## Problem description
Show every line of the data below that includes the word "star".
:: Extracted information ::
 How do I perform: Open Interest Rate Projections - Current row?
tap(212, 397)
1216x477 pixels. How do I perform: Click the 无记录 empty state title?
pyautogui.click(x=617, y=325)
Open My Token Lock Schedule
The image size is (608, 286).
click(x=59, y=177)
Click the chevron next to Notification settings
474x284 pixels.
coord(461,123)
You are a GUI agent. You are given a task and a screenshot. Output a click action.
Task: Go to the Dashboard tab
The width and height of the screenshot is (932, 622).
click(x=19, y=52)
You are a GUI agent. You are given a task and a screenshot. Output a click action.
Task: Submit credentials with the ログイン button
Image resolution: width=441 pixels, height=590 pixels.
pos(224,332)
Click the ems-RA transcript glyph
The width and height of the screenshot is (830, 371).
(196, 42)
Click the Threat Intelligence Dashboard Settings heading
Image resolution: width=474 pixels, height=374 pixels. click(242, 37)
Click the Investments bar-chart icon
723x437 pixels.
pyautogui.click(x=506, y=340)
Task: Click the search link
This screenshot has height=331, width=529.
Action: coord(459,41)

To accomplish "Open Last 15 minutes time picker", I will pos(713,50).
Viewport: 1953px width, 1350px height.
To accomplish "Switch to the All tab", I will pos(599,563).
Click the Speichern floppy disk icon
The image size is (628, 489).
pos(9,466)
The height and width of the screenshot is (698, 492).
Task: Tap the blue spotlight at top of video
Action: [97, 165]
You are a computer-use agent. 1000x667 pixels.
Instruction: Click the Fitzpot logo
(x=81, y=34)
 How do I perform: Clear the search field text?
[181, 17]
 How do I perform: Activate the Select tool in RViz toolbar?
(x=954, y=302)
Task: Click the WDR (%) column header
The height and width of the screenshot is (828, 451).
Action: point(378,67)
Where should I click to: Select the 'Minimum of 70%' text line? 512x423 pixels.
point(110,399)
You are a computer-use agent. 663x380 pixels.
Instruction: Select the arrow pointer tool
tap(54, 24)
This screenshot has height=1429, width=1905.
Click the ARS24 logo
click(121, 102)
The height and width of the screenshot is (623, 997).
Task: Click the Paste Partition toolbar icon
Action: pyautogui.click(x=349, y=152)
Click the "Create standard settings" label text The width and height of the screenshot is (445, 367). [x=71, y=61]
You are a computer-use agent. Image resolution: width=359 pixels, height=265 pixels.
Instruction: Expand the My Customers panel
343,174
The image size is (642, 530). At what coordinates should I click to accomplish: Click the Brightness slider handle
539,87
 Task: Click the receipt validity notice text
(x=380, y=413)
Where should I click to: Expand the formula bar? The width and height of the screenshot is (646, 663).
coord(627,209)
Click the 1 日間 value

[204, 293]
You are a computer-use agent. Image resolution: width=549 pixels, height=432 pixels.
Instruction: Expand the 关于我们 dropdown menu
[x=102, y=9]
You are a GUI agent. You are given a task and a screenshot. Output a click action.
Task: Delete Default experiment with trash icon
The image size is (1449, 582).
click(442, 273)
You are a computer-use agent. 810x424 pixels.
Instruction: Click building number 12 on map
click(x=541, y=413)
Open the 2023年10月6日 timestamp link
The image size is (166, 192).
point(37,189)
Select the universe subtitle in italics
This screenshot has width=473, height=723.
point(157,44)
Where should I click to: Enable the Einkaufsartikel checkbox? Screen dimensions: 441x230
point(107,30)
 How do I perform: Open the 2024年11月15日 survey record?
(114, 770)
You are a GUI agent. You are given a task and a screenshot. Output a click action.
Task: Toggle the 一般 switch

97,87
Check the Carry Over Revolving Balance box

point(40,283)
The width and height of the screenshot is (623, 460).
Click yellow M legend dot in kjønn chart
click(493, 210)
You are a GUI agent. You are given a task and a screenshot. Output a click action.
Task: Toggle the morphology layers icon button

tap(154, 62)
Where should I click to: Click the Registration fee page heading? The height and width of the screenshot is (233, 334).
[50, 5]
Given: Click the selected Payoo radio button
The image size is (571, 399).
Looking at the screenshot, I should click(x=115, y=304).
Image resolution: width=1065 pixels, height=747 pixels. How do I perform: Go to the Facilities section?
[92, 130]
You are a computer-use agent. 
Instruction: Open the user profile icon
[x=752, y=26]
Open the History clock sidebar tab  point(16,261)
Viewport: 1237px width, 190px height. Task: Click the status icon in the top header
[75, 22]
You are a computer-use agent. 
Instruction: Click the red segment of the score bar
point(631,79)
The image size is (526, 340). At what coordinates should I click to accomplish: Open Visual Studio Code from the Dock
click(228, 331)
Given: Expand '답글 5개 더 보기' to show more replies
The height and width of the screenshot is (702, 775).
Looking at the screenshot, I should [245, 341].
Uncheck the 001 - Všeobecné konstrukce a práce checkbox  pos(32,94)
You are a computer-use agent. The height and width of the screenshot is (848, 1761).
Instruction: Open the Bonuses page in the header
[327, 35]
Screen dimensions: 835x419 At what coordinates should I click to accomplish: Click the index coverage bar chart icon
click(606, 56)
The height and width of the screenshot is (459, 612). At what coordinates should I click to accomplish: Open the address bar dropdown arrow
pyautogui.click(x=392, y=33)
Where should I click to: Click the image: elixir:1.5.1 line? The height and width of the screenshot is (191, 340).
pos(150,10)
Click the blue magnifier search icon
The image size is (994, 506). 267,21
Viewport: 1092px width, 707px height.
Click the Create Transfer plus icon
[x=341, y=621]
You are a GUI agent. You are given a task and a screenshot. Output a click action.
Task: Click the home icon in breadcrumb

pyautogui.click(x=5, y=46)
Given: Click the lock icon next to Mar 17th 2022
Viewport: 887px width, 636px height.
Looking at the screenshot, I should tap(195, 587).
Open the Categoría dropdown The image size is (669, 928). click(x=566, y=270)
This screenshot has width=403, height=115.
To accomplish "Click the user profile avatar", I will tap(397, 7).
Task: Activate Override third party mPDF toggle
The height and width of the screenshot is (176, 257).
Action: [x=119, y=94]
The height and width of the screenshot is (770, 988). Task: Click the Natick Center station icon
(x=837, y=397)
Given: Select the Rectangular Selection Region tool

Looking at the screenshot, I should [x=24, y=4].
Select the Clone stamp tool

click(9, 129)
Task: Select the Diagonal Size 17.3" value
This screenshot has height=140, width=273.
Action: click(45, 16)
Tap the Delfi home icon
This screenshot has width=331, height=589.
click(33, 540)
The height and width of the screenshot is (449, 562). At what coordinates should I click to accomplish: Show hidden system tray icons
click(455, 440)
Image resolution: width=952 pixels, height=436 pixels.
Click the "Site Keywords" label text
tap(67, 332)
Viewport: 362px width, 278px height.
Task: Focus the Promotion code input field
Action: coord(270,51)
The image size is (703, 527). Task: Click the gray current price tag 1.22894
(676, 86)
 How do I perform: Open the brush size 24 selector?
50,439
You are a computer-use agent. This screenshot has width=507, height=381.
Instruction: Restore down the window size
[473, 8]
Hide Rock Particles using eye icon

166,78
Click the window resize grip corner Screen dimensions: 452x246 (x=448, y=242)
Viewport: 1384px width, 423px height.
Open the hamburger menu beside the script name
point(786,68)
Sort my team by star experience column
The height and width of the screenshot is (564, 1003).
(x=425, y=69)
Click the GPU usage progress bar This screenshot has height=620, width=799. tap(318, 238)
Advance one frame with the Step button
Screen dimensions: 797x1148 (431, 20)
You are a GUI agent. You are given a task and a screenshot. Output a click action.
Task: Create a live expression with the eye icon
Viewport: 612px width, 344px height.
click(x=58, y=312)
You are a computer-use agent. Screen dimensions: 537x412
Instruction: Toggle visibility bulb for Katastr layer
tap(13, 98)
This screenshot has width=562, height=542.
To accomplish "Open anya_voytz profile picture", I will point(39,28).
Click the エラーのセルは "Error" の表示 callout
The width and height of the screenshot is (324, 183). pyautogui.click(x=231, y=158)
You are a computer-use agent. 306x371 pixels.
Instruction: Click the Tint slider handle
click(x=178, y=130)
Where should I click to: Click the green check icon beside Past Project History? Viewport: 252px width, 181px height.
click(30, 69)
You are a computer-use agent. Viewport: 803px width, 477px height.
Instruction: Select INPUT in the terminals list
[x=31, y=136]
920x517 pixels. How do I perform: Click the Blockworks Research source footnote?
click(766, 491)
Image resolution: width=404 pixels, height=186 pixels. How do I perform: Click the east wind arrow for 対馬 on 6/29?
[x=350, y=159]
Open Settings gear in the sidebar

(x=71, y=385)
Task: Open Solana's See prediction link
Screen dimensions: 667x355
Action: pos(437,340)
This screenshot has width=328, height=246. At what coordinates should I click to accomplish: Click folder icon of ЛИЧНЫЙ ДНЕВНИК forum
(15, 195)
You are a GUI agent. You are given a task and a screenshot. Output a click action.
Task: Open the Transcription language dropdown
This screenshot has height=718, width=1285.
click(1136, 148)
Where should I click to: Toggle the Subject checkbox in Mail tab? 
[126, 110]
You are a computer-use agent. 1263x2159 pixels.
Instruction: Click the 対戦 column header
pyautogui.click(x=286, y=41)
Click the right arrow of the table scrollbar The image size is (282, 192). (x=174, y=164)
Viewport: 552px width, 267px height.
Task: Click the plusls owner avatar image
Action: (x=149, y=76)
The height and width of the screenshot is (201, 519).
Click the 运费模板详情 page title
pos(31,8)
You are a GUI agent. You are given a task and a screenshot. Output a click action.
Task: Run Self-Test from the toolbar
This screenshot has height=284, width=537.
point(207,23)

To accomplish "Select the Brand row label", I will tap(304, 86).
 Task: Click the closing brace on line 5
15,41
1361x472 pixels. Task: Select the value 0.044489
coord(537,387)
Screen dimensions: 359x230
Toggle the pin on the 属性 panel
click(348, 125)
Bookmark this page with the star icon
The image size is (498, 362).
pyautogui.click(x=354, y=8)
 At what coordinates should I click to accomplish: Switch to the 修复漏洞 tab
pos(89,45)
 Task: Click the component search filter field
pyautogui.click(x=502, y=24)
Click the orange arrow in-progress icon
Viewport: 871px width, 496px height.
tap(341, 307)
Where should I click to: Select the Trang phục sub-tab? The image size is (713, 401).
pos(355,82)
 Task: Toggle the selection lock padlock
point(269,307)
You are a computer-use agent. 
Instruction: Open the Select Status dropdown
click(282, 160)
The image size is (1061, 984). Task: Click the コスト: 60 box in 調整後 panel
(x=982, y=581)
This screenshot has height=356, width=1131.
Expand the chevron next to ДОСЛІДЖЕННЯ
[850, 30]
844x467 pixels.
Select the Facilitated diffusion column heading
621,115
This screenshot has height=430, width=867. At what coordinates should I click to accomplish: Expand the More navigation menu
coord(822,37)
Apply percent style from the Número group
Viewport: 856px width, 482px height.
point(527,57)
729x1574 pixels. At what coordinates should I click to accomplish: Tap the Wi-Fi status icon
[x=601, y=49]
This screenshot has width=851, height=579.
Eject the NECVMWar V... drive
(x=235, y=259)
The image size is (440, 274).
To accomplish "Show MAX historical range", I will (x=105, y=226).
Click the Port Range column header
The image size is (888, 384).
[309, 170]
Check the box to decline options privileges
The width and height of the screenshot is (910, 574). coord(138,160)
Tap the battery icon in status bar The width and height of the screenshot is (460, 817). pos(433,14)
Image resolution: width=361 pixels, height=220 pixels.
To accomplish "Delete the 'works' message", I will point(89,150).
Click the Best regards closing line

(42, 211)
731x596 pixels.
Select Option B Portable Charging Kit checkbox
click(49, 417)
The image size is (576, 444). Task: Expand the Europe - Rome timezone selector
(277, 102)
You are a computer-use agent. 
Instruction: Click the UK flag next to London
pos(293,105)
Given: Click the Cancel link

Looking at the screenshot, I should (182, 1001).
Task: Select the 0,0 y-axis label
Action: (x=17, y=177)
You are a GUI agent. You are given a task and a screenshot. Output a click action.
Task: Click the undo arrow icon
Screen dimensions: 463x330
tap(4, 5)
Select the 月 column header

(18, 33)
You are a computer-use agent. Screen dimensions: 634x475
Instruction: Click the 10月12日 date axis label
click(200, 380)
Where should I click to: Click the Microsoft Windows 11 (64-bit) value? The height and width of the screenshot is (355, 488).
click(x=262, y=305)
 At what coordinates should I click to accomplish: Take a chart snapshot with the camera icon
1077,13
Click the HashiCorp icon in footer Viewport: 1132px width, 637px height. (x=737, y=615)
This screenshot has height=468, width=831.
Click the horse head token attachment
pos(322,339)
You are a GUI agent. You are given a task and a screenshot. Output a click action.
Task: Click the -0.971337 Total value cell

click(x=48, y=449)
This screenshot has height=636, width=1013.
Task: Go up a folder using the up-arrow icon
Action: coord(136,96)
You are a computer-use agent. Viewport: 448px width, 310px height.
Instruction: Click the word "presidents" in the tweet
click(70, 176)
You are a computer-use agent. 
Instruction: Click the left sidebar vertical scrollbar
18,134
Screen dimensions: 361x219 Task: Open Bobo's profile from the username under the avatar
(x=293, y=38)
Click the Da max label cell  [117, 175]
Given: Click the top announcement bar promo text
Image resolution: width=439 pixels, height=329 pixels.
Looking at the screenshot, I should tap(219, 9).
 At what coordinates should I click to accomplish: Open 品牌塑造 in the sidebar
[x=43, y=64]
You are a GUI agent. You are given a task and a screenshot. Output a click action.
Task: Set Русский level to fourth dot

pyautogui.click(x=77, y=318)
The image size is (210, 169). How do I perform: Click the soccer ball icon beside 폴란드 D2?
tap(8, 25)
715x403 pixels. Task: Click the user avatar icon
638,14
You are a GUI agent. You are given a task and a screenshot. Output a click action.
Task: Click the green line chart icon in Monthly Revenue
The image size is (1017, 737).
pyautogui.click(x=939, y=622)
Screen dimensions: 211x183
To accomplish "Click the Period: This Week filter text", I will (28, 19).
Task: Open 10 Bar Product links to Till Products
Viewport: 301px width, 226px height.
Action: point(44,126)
:::
## Your solution
Sort my team by star experience column
Bookmark this page with the star icon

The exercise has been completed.